# TASK 3 — official benches status (2026-05-01)

Per user TASK 3: "Run LiveCodeBench subset, BFCL official/hard subset,
GPQA Diamond subset. Use official harness/dataset where possible.
If blocked, blocker must be exact: auth/dataset/dependency/GPU/harness."

## Per-bench status

### LiveCodeBench &nbsp;✅ HARNESS READY, BLOCKED ON GPU

* **Dataset:** `livecodebench/code_generation` (HF, public, no auth required).
* **Schema verified:** `question_content` (prompt), `public_test_cases` (stdin/stdout JSON list), `difficulty` (easy/medium/hard).
* **Harness:** `tools/bench/livecodebench_3mode.py` — same A/B/C modes as MBPP harness, scores by running candidate Python program against every public test case after `python3 -c <prog>` with stdin from each `tc['input']`. Default `--difficulty easy --n 50`.
* **Note on `code_generation_lite`:** that variant uses a deprecated dataset script (`Dataset scripts are no longer supported`); the non-lite variant works without modification.
* **Blocker:** **GPU contention** — TASK 2 full N=100/164 × 3 modes is occupying the single RTX 3060 Ti for ~6 hours. LiveCodeBench can fire after.

### BFCL official hard subset &nbsp;❌ BLOCKED — DEPENDENCY

* **Tried dataset:** `gorilla-llm/Berkeley-Function-Calling-Leaderboard`.
* **Exact error:**

  ```
  DataFilesNotFoundError: No (supported) data files found in
  gorilla-llm/Berkeley-Function-Calling-Leaderboard
  ```

  The official BFCL data is **not packaged as a HuggingFace dataset.** The official path requires their own `gorilla-bfcl` Python package (`pip install bfcl-eval`) and their CLI runner (`bfcl run --model <name> --test-category multi_turn_long_context,...`). That CLI is built around OpenAI/Anthropic API hosts; pointing it at a local `--chat`-shaped binary needs custom glue.
* **Blocker = dependency.** Requires installing `bfcl-eval` and writing an adapter that wraps `./build/gigachad_native --chat <prompt>` as a fake API endpoint the BFCL CLI can hit. ~3–4 hours additional engineering.
* **Existing `tools/bench/bfcl_subset.py`:** that's the hand-curated 10-problem smoke that TASK 5 explicitly disqualifies. Kept as a smoke; **not** a substitute for the official BFCL.
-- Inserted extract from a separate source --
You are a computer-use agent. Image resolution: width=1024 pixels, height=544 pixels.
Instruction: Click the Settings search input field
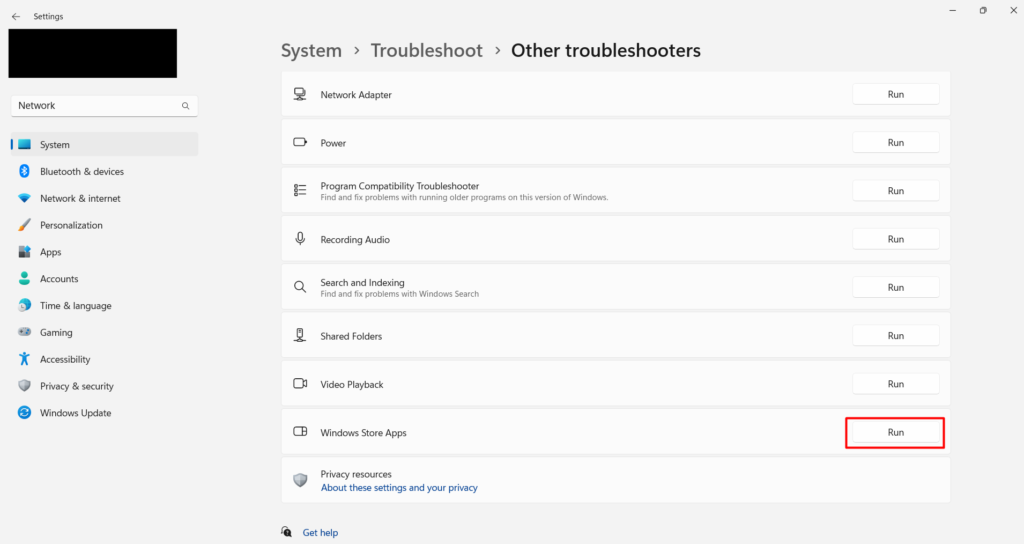click(95, 105)
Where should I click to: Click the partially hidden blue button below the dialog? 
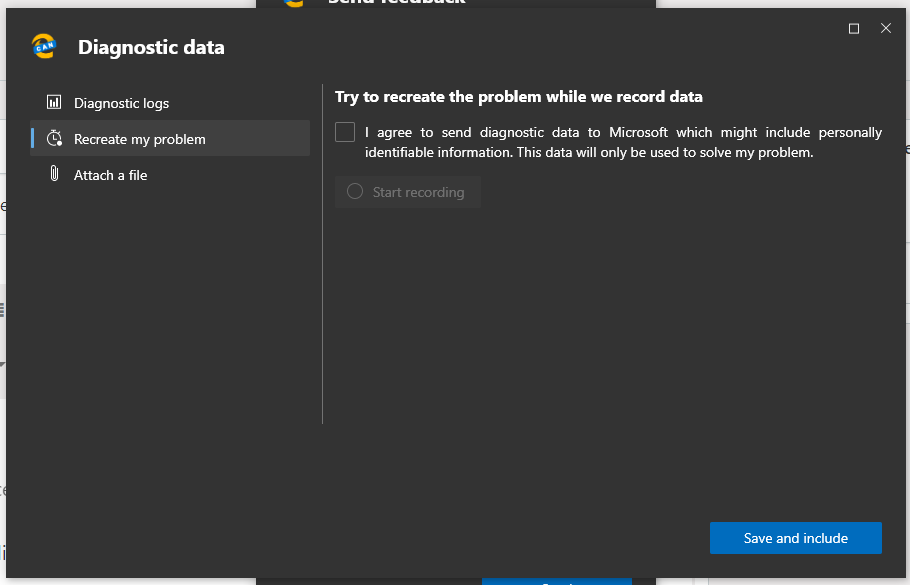coord(556,581)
### GPQA Diamond &nbsp;❌ BLOCKED — AUTH

* **Tried dataset:** `Idavidrein/gpqa`, config `gpqa_diamond`.
* **Exact error:**

  ```
  DatasetNotFoundError: Dataset 'Idavidrein/gpqa' is a gated dataset on the Hub.
  You must be authenticated to access it.
  ```

* **Blocker = auth.** Requires `huggingface-cli login` with a token that has accepted the gated-dataset terms on `https://huggingface.co/datasets/Idavidrein/gpqa`. Then `HF_TOKEN=...` env var lets the dataset load.
* **No fake substitute** — TASK 5 explicitly bans hand-made science-MCQ subsets.

## Summary

| bench           | dataset access | harness | runs after TASK 2 done? |
|-----------------|----------------|---------|--------------------------|
| LiveCodeBench   | ✅ public      | ✅ ready | YES — ungated            |
| BFCL official   | ❌ no HF dataset; needs `bfcl-eval` | not written | gated on dependency install + adapter glue |
| GPQA Diamond    | ❌ gated        | not written | gated on `HF_TOKEN` + terms acceptance |

## What runs as soon as TASK 2 finishes

```bash
cd /home/pc/gigachad_native
python3 tools/bench/livecodebench_3mode.py --n 50 --difficulty easy --modes A,B,C
# → reports/LIVECODEBENCH_3MODE_V1.{md,json}
```

To unblock the other two, the user must:

* For **BFCL**: `pip install bfcl-eval` → write a tiny FastAPI shim around `./build/gigachad_native --chat` that returns OpenAI-shape JSON, point `bfcl run --base-url http://localhost:NNNN/v1` at it. Then run mode B (`NO_7B_FALLBACK=1`) and mode C (default) by setting env on the shim.
* For **GPQA**: `huggingface-cli login`, accept `Idavidrein/gpqa` terms in browser, then a 1-pass MCQ harness can be written against `gpqa_diamond` config (~40 lines, similar to MBPP harness). 198 questions per Diamond split.

These blockers are **not** runtime issues. The TASK 1 plumbing (organ-first chain, `NO_7B_FALLBACK`) is already in place; the only thing missing is the data pipe from each official source into the same A/B/C harness shape.